While Lucas’s lack of involvement in EU plotting was a major factor for many, that’s probably as close as you could’ve come to an absolute dividing line between pro- and anti-EU fans back in the old days—whether one felt there was anything left to do with the characters after Jedi. In Mike Klimo’s Star Wars Ring Theory essay, which I’ve discussed previously, he details how the six films exist not just chronologically, but as a circle—how the two trilogies both parallel and mirror each other, and the extent to which Jedi even “links up” with The Phantom Menace to create a unified body of themes that begin in one place, evolve either positively or negatively, then return to where they began.

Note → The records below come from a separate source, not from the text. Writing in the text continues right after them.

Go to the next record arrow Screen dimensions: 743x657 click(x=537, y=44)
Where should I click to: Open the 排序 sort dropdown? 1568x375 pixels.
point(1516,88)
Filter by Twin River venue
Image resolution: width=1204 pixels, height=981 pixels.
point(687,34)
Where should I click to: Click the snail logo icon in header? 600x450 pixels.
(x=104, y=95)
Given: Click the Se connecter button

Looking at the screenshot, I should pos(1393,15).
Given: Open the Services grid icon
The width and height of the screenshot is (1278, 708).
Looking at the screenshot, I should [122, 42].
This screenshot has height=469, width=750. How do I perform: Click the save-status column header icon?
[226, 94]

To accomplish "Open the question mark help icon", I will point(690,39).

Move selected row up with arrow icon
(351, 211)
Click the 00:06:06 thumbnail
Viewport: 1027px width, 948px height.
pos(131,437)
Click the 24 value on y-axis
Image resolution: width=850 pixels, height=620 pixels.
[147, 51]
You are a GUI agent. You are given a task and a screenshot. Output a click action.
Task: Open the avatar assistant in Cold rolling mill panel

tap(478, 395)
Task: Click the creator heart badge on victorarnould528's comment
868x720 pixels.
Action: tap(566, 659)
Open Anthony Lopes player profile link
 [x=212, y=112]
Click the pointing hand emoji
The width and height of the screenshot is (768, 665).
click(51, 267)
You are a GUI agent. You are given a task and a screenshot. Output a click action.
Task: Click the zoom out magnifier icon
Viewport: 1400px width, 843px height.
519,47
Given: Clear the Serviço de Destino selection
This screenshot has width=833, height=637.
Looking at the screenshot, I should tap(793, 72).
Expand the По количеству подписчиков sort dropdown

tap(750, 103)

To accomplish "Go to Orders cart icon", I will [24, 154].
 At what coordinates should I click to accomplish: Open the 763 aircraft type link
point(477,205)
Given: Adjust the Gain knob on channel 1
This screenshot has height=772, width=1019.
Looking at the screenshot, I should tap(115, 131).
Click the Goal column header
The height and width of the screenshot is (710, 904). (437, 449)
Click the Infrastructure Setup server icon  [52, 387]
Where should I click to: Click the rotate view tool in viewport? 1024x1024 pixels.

While the essay is very convincing, one can debate just how much of this detail was completely intentional on Lucas’s part—but what can’t be debated is that viewing the films through this lens as opposed to a strictly chronological one doesn’t really lend itself to the whole “expanded universe” thing. To a ring theorist, Star Wars is not unlike a clock; removing a piece would harm the entire structure, and adding extraneous bits and bobs would, too. What was Obi-Wan doing on Tatooine for nineteen years? How did Leia get her bounty hunter disguise? What happened in that nest of gundarks? None of that is relevant, and constructing explanations for them is superfluous at best, because that information isn’t in service to the clock.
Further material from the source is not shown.